Introducing myself - Micaela Chan

mychan · November 2, 2020, 3:59pm

I’m a postdoc at UT Dallas working on neuroimaging data. My focus is on how large-scale functional brain networks, as measured by MRI, changes with aging and other environmental factors.

Experience with HPC: Beside testing some of my work on Ganymede using the HPC system, I’ve mostly worked with Sun Grid Engines (SGE). But so far HPC seems fairly easy to pickup and use for serial or parallel jobs, and since it has more recent development and adoption rate than SGE, I am looking forward to using it more on other clusters as well.
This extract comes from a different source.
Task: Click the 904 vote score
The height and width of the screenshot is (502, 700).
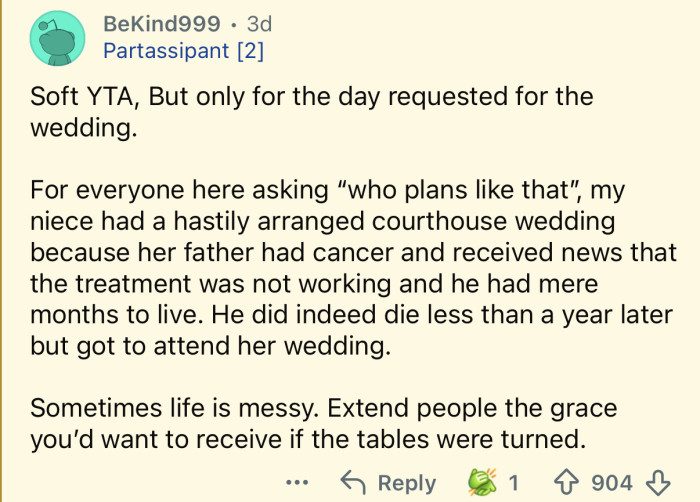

My Workflow: Typically I process raw neuroimaging data through a preprocessing pipeline on a linux system that uses Sun Grid Engine for job scheduling. I usually then analyzed the data in R either locally on my mac or on the same linux system.

Challenge: One of the biggest bottle neck in our workflow is the processing time for each subjects’ neuroimaging data. It takes up to 24 hours for some data to completely process, so when we receive archival data with thousands of subjects/sessions, it becomes a long haul to process and qc them all.
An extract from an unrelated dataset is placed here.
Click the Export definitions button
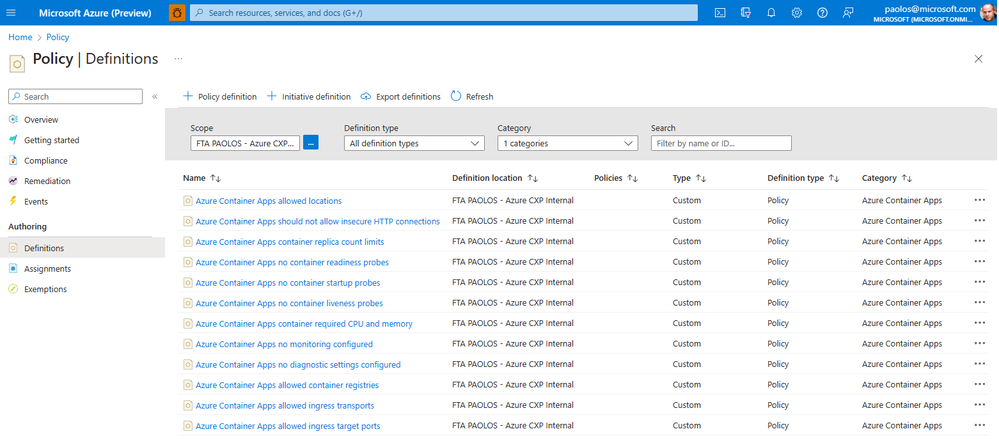coord(401,97)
sasmitam · November 2, 2020, 5:17pm

Welcome to the community!!!

csim · November 3, 2020, 5:48pm

Welcome Michaela!

How much of the workflow / pipeline requires manual intervention? Is the full pipeline automated or does it require a human to approve / check / munge data etc?

I know we’ve talked about this a bit but remind me again how many cores / how much RAM you need per “subject”?

IIRC, within a subject there is a strict order of operations but each subject is independent? That is, there’s nothing stopping us from exploiting the embarrassing parallel part and run 100s or 1000s of subjects at a time?

I’d say let’s start with getting your workflows running on europa. Then we will look at the scripting / automation to handle the subject parallelization efficiently. Then finally, we will look at ways of automating / optimizing the single subject run time (~24 hours).

Let us know when you’re up and running!

Best,
Chris

mychan · November 4, 2020, 6:27pm

Hey Chris, the workflow we have for preprocessing is currently split into 3 parts, and each part is automated with manual QC at the end. We typically don’t advance to the next part until after QC, so we don’t process the people who fail at earlier steps (This could be changed though, nothing stops us from stringing all of them together).

Let me get back to you about the RAM/Storage/Core, that sort of depends on the type of data, and I’m gathering a test-set to do.

csim · November 5, 2020, 6:40pm

Sounds good; once you have a test set, we can do some workflow and workload optimizations.

Look forward to it!